Down to the final line, reproduce the entries that follow exactly.
━━━ Given data ━━━
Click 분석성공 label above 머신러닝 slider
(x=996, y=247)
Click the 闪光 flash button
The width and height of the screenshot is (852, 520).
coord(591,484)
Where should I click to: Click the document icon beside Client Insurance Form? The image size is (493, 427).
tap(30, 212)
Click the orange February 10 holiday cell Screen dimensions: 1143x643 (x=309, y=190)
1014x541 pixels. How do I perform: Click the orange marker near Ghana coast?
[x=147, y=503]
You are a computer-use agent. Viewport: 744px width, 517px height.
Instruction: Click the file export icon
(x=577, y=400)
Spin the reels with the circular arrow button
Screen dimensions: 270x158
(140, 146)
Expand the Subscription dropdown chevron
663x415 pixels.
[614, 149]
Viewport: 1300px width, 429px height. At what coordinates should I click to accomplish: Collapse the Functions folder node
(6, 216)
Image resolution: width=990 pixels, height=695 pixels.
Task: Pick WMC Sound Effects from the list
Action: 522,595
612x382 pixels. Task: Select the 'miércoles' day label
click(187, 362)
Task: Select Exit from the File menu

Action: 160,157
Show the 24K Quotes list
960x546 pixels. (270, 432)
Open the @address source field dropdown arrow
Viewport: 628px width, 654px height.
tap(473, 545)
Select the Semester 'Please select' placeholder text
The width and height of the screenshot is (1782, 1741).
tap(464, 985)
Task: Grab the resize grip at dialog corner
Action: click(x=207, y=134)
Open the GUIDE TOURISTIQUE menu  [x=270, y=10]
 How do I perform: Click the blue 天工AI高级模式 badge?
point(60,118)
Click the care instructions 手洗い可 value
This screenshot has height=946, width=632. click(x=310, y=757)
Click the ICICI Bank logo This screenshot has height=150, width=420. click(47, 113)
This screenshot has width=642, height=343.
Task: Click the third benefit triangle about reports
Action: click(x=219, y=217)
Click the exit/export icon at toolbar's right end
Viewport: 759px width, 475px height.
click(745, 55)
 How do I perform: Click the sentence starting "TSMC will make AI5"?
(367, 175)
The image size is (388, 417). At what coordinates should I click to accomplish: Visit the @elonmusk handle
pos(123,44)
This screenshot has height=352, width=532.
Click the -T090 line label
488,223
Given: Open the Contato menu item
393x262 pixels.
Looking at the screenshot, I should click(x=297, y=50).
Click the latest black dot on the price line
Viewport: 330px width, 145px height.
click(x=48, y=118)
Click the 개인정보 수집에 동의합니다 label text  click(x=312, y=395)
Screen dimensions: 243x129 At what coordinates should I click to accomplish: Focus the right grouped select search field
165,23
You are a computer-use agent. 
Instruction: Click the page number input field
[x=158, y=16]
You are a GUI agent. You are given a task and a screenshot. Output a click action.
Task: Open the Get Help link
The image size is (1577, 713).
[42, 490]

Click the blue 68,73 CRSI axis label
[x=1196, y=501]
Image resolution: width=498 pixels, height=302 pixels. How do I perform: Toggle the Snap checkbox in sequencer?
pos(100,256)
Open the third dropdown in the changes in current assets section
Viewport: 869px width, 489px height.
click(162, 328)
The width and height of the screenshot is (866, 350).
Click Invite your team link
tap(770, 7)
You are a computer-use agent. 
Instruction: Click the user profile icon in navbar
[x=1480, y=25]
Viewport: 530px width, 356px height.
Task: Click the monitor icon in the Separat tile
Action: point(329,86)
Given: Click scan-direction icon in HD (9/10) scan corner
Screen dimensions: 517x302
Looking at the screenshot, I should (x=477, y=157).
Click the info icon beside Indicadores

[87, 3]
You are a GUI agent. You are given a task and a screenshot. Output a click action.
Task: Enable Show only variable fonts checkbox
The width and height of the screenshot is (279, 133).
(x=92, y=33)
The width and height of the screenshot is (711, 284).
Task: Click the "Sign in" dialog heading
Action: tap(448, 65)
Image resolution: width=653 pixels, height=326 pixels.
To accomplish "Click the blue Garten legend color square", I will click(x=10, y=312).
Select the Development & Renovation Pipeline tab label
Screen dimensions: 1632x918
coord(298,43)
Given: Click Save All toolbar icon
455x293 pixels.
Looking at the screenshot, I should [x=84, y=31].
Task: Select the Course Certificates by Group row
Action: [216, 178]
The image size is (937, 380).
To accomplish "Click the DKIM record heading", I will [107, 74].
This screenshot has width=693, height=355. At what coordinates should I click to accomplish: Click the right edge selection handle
━━━
## [Answer to the problem]
Click 분석성공 label above 머신러닝 slider
(x=996, y=247)
Click the 闪光 flash button
The width and height of the screenshot is (852, 520).
coord(591,484)
Where should I click to: Click the document icon beside Client Insurance Form? The image size is (493, 427).
tap(30, 212)
Click the orange February 10 holiday cell Screen dimensions: 1143x643 (x=309, y=190)
1014x541 pixels. How do I perform: Click the orange marker near Ghana coast?
[x=147, y=503]
You are a computer-use agent. Viewport: 744px width, 517px height.
Instruction: Click the file export icon
(x=577, y=400)
Spin the reels with the circular arrow button
Screen dimensions: 270x158
(140, 146)
Expand the Subscription dropdown chevron
663x415 pixels.
[614, 149]
Viewport: 1300px width, 429px height. At what coordinates should I click to accomplish: Collapse the Functions folder node
(6, 216)
Image resolution: width=990 pixels, height=695 pixels.
Task: Pick WMC Sound Effects from the list
Action: 522,595
612x382 pixels. Task: Select the 'miércoles' day label
click(187, 362)
Task: Select Exit from the File menu

Action: 160,157
Show the 24K Quotes list
960x546 pixels. (270, 432)
Open the @address source field dropdown arrow
Viewport: 628px width, 654px height.
tap(473, 545)
Select the Semester 'Please select' placeholder text
The width and height of the screenshot is (1782, 1741).
tap(464, 985)
Task: Grab the resize grip at dialog corner
Action: click(x=207, y=134)
Open the GUIDE TOURISTIQUE menu  [x=270, y=10]
 How do I perform: Click the blue 天工AI高级模式 badge?
point(60,118)
Click the care instructions 手洗い可 value
This screenshot has height=946, width=632. click(x=310, y=757)
Click the ICICI Bank logo This screenshot has height=150, width=420. click(47, 113)
This screenshot has width=642, height=343.
Task: Click the third benefit triangle about reports
Action: click(x=219, y=217)
Click the exit/export icon at toolbar's right end
Viewport: 759px width, 475px height.
click(745, 55)
 How do I perform: Click the sentence starting "TSMC will make AI5"?
(367, 175)
The image size is (388, 417). At what coordinates should I click to accomplish: Visit the @elonmusk handle
pos(123,44)
This screenshot has height=352, width=532.
Click the -T090 line label
488,223
Given: Open the Contato menu item
393x262 pixels.
Looking at the screenshot, I should click(x=297, y=50).
Click the latest black dot on the price line
Viewport: 330px width, 145px height.
click(x=48, y=118)
Click the 개인정보 수집에 동의합니다 label text  click(x=312, y=395)
Screen dimensions: 243x129 At what coordinates should I click to accomplish: Focus the right grouped select search field
165,23
You are a computer-use agent. 
Instruction: Click the page number input field
[x=158, y=16]
You are a GUI agent. You are given a task and a screenshot. Output a click action.
Task: Open the Get Help link
The image size is (1577, 713).
[42, 490]

Click the blue 68,73 CRSI axis label
[x=1196, y=501]
Image resolution: width=498 pixels, height=302 pixels. How do I perform: Toggle the Snap checkbox in sequencer?
pos(100,256)
Open the third dropdown in the changes in current assets section
Viewport: 869px width, 489px height.
click(162, 328)
The width and height of the screenshot is (866, 350).
Click Invite your team link
tap(770, 7)
You are a computer-use agent. 
Instruction: Click the user profile icon in navbar
[x=1480, y=25]
Viewport: 530px width, 356px height.
Task: Click the monitor icon in the Separat tile
Action: point(329,86)
Given: Click scan-direction icon in HD (9/10) scan corner
Screen dimensions: 517x302
Looking at the screenshot, I should (x=477, y=157).
Click the info icon beside Indicadores

[87, 3]
You are a GUI agent. You are given a task and a screenshot. Output a click action.
Task: Enable Show only variable fonts checkbox
The width and height of the screenshot is (279, 133).
(x=92, y=33)
The width and height of the screenshot is (711, 284).
Task: Click the "Sign in" dialog heading
Action: tap(448, 65)
Image resolution: width=653 pixels, height=326 pixels.
To accomplish "Click the blue Garten legend color square", I will click(x=10, y=312).
Select the Development & Renovation Pipeline tab label
Screen dimensions: 1632x918
coord(298,43)
Given: Click Save All toolbar icon
455x293 pixels.
Looking at the screenshot, I should [x=84, y=31].
Task: Select the Course Certificates by Group row
Action: [216, 178]
The image size is (937, 380).
To accomplish "Click the DKIM record heading", I will [107, 74].
This screenshot has width=693, height=355. At what coordinates should I click to accomplish: Click the right edge selection handle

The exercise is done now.